Is This The Future of F1? McLaren Unveils Its Wild Vision For 2050
Of course, no one can read the future. But it doesn’t stop us trying. And McLaren is the latest to do so, or rather the F1 team’s sister company McLaren Applied Technologies is, with a multi-faceted concept of what it thinks Formula 1 could be like in 2050. Concept cars from “the future” are nothing new; McLaren itself produced one in the MP4-X in late 2015. But this latest vision goes way beyond that. McLaren Applied Technologies–which among various activities produces the ECUs for F1, IndyCar and NASCAR–has ‘conducted extensive research’ to form it all, including looking at various technological, economic and other trends such as in vehicle policy, has gauged the views of fans and even has completed workshops with MA and PhD students, all to extrapolate how these could shape the F1 of the mid-part of this century. And it’s not entirely fanciful, as many of the matters are already prominent in motoring debates; not least automation, artificial intelligence and electrification.
Moreover while McLaren Applied Technologies has produced a 2050 F1 car–its MCLExtreme–it also has moved beyond it to look also at circuits, drivers and even fan experiences, and provided images to illustrate the concepts. The electric-powered MCLExtreme would hit 500km/h (300mph) and be powered by a “foldable battery molded to the aerodynamic package”. The aero itself would be “shape-shifting”, and while this would fall foul of F1’s current ban on movable aerodynamic devices McLaren reckons this will change. “The demand for greater efficiency will see the car designed to have the capability to alter its shape to maximise its velocity,” it says. The car also would run on “self-healing tires”.
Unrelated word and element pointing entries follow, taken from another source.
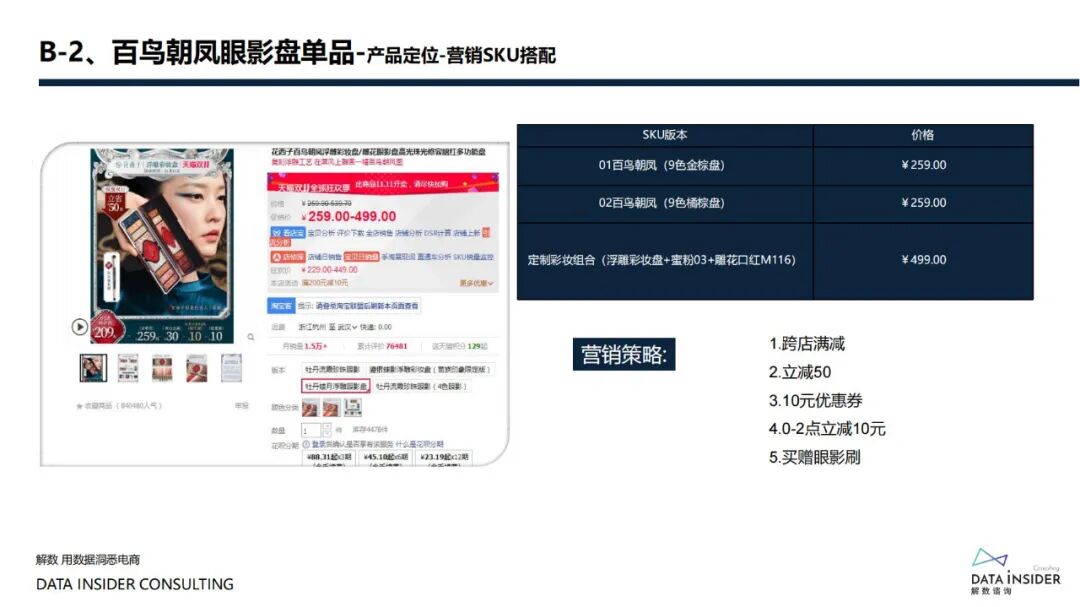Star the item using 收藏商品 favorite icon

(79, 406)
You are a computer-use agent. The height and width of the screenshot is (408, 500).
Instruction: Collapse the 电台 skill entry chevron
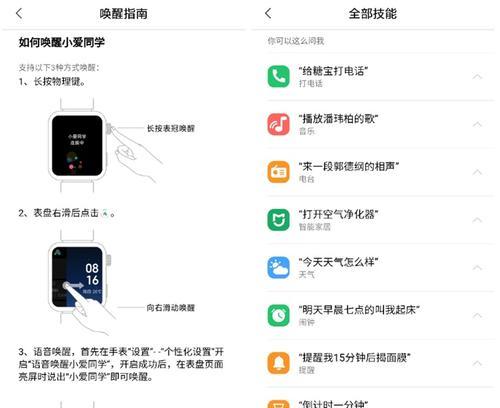tap(477, 172)
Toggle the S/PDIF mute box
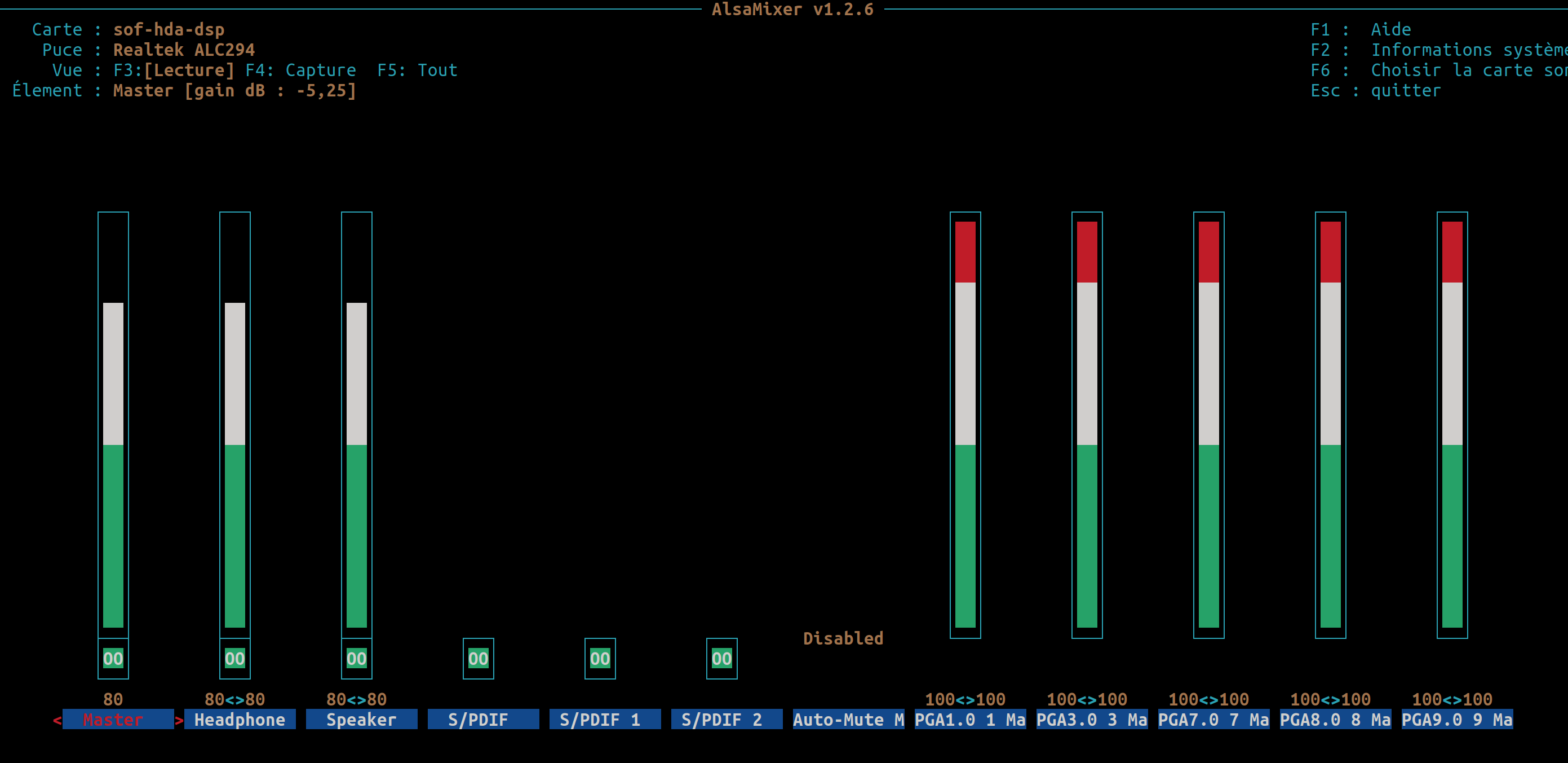 (479, 658)
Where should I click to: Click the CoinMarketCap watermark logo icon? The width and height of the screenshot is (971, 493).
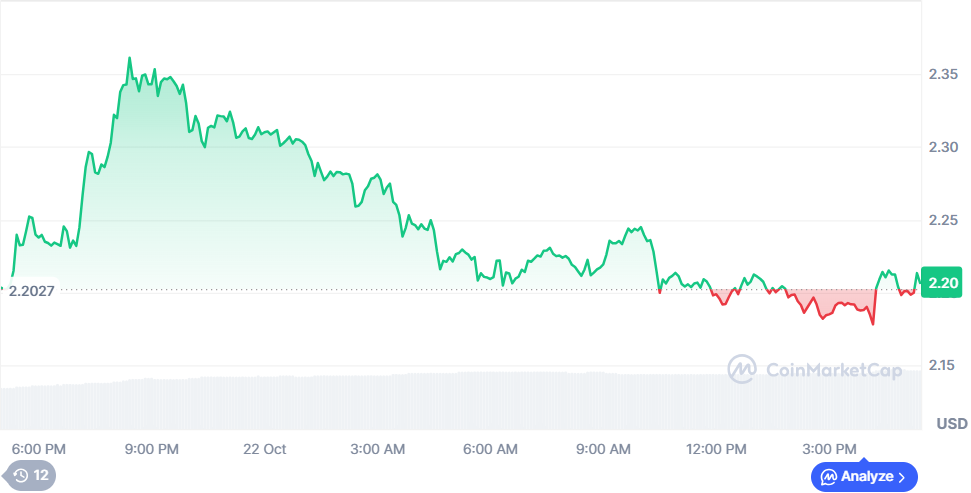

Even more intriguingly its driver would be accompanied by an “on-board AI co-pilot”, in large part replacing the role of the pitwall now. And that’s just the start of the intrigue. “The AI learns and predicts the driver’s preferences and state-of-mind,” McLaren adds. The driver–the human one that is–would also require a “reinforced g-suit to deal with extreme high speeds”. As for future circuits, the driver can’t entirely rely on their robotic friend as there will be “black-out zones with no communication or AI assistance”. The tracks will also be “longer and wider with huge sidewinding banks, E-pitlanes for charging, transparent roof facilities for fans to get close to the action”. They also will be “adaptable to extreme weather”. So delays and safety car periods when the rain falls will become a thing of the past?
That’s not the only benefit to the fan, as McLaren also among many other things envisages “Esports competitors can compete in the race virtually, in real-time”–not entirely pie in the sky as Formula E already has something like this–while gamers could also race the track before grands prix “to teach the AI new race strategies”. F1 doesn’t always look to the future with confidence, but if its next phase is anything like this one outlined F1 in the future certainly won’t be dull.